Tiger enforcers in the Toronto area have burnt the car of one man, attacked a Tamil-Canadian journalist and intimidated the editor of a Tamil newspaper into ceasing publication. And the suppression of dissent has spread into practices of extortion.

According to a 2006 report by Human Rights Watch, Canada is a major source of fund-raising for the Tamil Tigers’ military budget, having provided millions of dollars per year since the 1990s.

Contributions came from non-profit organisations and companies operating as fronts, and donations were solicited from individuals by going door to door, Human Rights Watch said in its reports, citing companies and Canadian authorities. Many Tamil-Canadians willingly support the rebels, but a significant minority feel they have little choice but to give money.

Mr Ponnambalam said the group’s knowledge of an individual’s family in Sri Lanka and Canada can instil fear in the ambivalent. As one Tiger supporter warned him: “We’ll look after you when you come home.” According to Human Rights Watch, some Tamil-Canadians were told that if they did not give money, then they could not return to Tiger-held areas in Sri Lanka to see their families.

Its 2006 report identified a tax imposed upon Tamil-Canadians visiting Sri Lanka of $1 Canadian (Dh3) per day for the length of time they have lived in Canada. To this day, the Canadian Tamil Congress remains critical of Human Rights Watch’s findings.

“I think they have not done their homework very well,” Mr Poopalapillai said, noting the report’s reliance on anonymous sources. Mr Ponnambalam said although the report did not name the targets of extortion, it identified the problems of fear and intimidation within the Tamil diaspora in western countries.

“It gives us enough support to say how bad the situation is in Toronto,” he said. Coincidence or not, three weeks after the publication of the Human Rights Watch report, Ottawa listed the Tamil Tigers as a terrorist group.

Mr Collacott called it a watershed because Canada’s intelligence agency had recommended the move to the governing Liberal Party more than once but was rebuffed. He pointed out that Liberal members of parliament attended events promoting the Tamil Tigers.

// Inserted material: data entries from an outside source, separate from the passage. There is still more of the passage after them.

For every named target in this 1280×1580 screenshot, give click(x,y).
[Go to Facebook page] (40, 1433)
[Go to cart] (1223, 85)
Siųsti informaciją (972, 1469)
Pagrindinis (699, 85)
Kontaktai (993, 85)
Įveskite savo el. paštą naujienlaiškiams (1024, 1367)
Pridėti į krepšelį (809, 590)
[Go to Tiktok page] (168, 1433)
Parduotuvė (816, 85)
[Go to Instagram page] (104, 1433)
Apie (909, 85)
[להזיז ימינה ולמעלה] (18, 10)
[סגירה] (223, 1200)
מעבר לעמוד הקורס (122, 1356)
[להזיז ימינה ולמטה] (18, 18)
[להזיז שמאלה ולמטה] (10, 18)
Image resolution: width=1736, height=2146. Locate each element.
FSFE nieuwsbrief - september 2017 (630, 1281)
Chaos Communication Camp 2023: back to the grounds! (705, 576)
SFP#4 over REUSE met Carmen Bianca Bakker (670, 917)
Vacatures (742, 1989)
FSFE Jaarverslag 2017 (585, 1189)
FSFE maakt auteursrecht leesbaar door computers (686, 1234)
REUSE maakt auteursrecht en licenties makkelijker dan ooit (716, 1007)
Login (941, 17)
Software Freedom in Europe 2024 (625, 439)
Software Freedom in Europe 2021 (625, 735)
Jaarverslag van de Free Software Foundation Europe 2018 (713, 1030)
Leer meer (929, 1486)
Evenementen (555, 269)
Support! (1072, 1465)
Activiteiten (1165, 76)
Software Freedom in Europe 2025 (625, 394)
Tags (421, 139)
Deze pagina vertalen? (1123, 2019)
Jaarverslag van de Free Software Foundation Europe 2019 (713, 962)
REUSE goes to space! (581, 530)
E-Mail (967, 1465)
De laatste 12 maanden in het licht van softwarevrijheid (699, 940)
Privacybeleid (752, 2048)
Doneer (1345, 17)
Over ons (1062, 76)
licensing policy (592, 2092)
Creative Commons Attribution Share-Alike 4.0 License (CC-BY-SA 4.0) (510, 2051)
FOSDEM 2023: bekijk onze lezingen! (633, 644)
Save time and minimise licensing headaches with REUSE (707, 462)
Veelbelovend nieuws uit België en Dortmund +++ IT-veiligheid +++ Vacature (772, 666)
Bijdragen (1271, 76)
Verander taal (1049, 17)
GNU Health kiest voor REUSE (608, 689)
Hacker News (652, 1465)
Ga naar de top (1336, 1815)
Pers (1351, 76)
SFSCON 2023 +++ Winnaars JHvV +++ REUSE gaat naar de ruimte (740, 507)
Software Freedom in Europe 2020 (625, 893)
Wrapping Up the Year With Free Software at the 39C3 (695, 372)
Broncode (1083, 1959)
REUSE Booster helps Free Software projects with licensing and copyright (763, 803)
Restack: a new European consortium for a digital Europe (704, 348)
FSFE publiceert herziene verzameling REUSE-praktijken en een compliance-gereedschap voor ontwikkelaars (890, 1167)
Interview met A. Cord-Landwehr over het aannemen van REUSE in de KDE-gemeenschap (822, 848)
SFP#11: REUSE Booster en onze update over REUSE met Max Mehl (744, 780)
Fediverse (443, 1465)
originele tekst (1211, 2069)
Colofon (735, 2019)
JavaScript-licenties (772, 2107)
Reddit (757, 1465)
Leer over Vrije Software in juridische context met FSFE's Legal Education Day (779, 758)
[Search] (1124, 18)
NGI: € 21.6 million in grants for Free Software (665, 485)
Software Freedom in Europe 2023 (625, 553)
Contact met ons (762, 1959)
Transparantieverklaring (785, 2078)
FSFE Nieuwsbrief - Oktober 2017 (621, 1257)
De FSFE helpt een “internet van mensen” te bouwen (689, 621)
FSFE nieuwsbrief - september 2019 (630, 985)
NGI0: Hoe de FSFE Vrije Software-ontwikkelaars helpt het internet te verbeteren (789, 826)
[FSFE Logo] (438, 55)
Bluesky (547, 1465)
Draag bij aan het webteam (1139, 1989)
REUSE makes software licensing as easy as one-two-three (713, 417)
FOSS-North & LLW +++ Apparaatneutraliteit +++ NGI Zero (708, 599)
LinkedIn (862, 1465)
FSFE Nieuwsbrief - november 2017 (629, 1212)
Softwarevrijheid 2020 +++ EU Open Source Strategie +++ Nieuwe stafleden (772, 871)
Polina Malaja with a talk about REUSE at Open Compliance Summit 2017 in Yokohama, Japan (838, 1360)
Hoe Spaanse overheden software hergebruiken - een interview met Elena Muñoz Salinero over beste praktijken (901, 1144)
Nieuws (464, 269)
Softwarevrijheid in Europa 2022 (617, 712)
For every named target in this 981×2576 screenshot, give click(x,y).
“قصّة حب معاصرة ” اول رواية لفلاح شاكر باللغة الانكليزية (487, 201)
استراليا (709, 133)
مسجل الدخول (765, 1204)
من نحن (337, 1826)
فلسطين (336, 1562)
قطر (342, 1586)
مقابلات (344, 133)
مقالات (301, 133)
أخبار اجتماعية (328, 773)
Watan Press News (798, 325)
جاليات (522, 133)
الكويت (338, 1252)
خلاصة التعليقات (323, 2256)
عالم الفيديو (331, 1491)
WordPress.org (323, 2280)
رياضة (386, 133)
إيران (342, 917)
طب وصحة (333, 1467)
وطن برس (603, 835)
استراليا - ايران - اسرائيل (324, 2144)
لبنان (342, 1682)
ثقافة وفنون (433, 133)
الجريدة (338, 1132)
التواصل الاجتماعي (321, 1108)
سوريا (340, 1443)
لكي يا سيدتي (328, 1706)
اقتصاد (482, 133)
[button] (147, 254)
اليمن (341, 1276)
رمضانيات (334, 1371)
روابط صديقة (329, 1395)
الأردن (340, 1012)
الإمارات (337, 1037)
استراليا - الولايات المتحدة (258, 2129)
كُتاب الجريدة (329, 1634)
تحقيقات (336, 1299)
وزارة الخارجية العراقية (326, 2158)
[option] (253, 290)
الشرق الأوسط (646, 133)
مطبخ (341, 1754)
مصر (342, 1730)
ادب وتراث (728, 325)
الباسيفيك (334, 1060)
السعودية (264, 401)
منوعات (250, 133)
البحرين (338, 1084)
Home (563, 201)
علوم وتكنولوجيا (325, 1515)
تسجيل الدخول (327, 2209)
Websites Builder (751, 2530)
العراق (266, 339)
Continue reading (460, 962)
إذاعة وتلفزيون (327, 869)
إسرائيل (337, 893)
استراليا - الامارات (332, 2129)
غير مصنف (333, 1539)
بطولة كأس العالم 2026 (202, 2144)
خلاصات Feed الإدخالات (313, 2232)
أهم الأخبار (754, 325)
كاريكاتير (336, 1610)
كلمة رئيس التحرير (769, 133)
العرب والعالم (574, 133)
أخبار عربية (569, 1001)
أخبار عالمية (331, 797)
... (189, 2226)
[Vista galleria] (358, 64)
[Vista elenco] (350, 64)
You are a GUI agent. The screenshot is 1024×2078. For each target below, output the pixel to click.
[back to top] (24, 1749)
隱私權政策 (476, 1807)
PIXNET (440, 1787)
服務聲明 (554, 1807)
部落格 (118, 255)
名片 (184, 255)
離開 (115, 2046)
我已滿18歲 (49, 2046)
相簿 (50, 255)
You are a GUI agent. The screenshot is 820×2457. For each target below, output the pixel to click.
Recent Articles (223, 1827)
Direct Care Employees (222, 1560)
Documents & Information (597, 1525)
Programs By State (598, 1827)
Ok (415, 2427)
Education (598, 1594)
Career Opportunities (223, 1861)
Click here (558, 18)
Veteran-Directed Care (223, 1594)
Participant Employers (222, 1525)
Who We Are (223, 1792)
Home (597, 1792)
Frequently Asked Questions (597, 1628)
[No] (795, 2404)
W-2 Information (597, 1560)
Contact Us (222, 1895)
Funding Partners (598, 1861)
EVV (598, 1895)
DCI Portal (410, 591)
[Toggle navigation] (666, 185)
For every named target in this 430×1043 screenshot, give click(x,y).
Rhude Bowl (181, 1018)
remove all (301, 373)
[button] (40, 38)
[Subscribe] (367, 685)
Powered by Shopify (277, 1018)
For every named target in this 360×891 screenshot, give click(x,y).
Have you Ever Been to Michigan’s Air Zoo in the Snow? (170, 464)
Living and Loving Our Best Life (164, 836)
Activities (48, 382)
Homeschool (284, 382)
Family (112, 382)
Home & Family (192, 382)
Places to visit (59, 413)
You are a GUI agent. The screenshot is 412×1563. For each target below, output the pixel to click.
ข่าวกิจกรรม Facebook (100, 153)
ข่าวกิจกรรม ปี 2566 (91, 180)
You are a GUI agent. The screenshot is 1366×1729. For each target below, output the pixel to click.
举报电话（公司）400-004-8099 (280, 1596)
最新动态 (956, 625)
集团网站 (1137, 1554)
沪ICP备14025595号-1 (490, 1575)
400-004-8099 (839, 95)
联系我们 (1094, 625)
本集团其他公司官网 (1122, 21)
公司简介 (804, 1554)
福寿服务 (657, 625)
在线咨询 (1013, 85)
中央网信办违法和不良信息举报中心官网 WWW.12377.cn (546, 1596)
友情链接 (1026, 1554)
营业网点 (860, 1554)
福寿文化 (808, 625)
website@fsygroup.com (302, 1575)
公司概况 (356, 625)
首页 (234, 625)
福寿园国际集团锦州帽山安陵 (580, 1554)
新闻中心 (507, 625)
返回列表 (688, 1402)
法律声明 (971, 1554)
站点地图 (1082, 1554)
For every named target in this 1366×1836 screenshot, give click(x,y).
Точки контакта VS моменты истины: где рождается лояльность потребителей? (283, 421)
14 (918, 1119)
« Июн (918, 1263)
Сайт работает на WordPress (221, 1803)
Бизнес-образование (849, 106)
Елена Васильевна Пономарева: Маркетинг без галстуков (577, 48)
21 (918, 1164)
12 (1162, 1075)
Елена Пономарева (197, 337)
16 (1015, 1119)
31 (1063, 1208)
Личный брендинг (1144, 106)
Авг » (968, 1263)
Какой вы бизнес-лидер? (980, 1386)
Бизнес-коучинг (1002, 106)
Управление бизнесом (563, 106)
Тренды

“The Liberals, their main interest was getting votes,” Mr Collacott said. “And since these were delivered largely by Tamil Tiger supporters, they didn’t care about moderate voices within the Tamil community.”

Whether the Conservative Party, which came into power a few months before the report was released and is currently the ruling power, cares more about the Tamil community is questionable, especially to community members.

Nonetheless, in June last year Ottawa listed the World Tamil Movement, formed in 1986 as a non-profit organisation, as a terrorist group for being the leading front for the Tamil Tigers in Canada. Ottawa said it wanted to protect law-abiding, hardworking Canadians, especially Tamils, from the banned group’s activities.

Mr Collacott applauded the decision as a way to staunch the flow of funds to the Tamil Tigers from Canada. “I don’t think the [Sri Lankan] civil war could have continued as long as it did without support from Tamils in Canada that the Canadian government did not prevent,” he said.

Still, for Mr Ponnambalam, the dominance of the Tamil Tigers in Canada has not been solved in spite of the government’s actions.

The police, he said, do not get enough complaints from the Tamil community. “We have been treated as second-class citizens in this country.”